Somerset at once agreed to all these conditions, and the queen then admitted him
to an interview with Lady Neville.
He was overwhelmed with transports of love and joy at once more beholding her
and pressing her in his arms. The queen, who was present, was very much
interested in witnessing the proofs of the ardor of the affection by which the
lovers were still bound to each other, but she soon interrupted their
expressions and demonstrations of delight by calling Somerset's attention to the
steps which were next to be taken to further their plans.
"The first thing to be done," said she, "is for you to see the Earl of Salisbury
and ask the hand of his daughter, and at the same time endeavor to induce him to
join our party."
The Earl of Salisbury had a son, the brother,
 of course, of Lady Neville, whose title was the Earl of Warwick. He was the
celebrated king-maker, so called, referred to in a former chapter. He received
that title on account of the great influence which he subsequently exercised in
raising up and putting down one after another of the two great dynasties. His
power was at this time very great, partly on account of his immense wealth, and
partly on account of his commanding personal character. Margaret was extremely
desirous of bringing him over to her side.
Somerset readily undertook the duty of communicating with the Earl of Salisbury,
with a view, of informing him of his daughter's safety and asking her hand, and
at the same time of ascertaining what hope there might be of drawing him into
the combination which the queen was forming against the Duke of Gloucester.

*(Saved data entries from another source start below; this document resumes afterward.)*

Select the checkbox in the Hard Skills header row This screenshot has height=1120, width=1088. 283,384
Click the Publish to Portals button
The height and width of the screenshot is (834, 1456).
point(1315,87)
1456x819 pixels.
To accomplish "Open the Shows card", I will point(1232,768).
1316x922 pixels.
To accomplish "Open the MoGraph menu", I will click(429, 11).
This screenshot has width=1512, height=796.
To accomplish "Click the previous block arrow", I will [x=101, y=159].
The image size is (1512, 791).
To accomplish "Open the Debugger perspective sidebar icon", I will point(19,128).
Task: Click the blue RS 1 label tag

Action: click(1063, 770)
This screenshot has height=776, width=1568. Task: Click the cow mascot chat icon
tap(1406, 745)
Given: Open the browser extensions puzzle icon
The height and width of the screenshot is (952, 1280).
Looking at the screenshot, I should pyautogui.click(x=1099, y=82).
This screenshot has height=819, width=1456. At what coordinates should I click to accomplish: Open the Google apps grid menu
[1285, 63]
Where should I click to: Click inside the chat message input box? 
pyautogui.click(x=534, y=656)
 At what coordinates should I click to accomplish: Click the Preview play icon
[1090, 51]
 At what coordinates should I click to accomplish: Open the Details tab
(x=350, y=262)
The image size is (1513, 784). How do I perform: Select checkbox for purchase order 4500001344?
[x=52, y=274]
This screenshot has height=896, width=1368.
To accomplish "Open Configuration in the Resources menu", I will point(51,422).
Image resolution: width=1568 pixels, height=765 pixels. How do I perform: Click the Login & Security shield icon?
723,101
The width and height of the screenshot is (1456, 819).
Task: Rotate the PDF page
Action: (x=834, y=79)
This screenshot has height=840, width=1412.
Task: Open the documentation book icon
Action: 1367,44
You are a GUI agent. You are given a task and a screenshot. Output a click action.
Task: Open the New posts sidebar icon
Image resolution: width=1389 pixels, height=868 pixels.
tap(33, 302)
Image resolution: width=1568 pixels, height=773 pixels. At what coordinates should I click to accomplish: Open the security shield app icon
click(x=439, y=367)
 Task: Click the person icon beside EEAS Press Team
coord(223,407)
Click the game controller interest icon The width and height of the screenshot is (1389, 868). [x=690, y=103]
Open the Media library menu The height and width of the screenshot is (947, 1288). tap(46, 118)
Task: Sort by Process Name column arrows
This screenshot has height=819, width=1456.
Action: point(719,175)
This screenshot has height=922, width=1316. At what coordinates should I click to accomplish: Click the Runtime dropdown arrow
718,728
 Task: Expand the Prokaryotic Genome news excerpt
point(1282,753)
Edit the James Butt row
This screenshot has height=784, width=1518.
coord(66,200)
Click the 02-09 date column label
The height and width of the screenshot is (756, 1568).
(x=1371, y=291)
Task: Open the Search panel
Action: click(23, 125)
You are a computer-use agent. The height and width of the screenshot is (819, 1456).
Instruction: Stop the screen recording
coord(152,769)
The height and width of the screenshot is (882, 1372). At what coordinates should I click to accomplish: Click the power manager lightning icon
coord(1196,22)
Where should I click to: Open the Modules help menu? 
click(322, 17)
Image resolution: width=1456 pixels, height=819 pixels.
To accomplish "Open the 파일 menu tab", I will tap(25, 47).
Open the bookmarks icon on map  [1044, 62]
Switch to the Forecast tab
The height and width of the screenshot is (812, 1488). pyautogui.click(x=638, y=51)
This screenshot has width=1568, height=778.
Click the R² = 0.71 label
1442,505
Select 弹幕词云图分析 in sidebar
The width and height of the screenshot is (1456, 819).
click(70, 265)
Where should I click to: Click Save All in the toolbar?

Somerset accordingly sought an interview with Salisbury, and told him that the
report which had been circulated that his daughter was dead was not true—that
she was still alive—that, instead of having been drowned in the Thames, as had
been supposed, she had made her escape to France, where she had since lived
under the protection of the dauphiness.
He was, of course, not willing to make known
 the real circumstances of the case in respect to the cause of her flight, and so
he represented to the earl that the reason why she left the country was to
escape the marriage with Gloucester, which would have been extremely
disagreeable to her. She had now, however, returned, and he was commissioned by
her to ask the earl's forgiveness for what had passed, and his consent that he
himself—that is, Somerset, who had always been strongly attached to her, and who
now, by the death of his former wife, was free, should be united to her in
If Somerset had succeeded in this part of his mission, he was then intending,
when the old earl's love for his daughter should have been reawakened in his
bosom by the joyful news that she was alive, and by the prospect of a brilliant
marriage for her, to introduce the subject of the Duke of Gloucester, and
perhaps cautiously reveal to him the true state of the case in respect to the
murderous violence with which the duke had assailed his daughter, and which was
the true cause of her flight. But the earl did not give him any opportunity to
approach the second part of his commission. After having heard the statement
which Somerset made to him in respect to his daughter,
 he broke out in a furious rage against her. He called her by the most
opprobrious names. He had full proof of her dishonor, and he would have nothing
more to do with her. He had disinherited her, and given all her share of the
family property to her brother; and the only reason why he ever wished her to
come into his sight again was that he might with a surer blow inflict upon her
the punishment which Gloucester had designed for her.
Somerset saw at once that the case was hopeless, and he withdrew.
Thus the attempt to draw Salisbury into the conspiracy against the duke seemed
for the time to fail. But Margaret was not at all discouraged. She pushed her
manúuvres and intrigues in other quarters with so much diligence and success
that, in about two years after her arrival in England, she found her party large
enough and strong enough for action.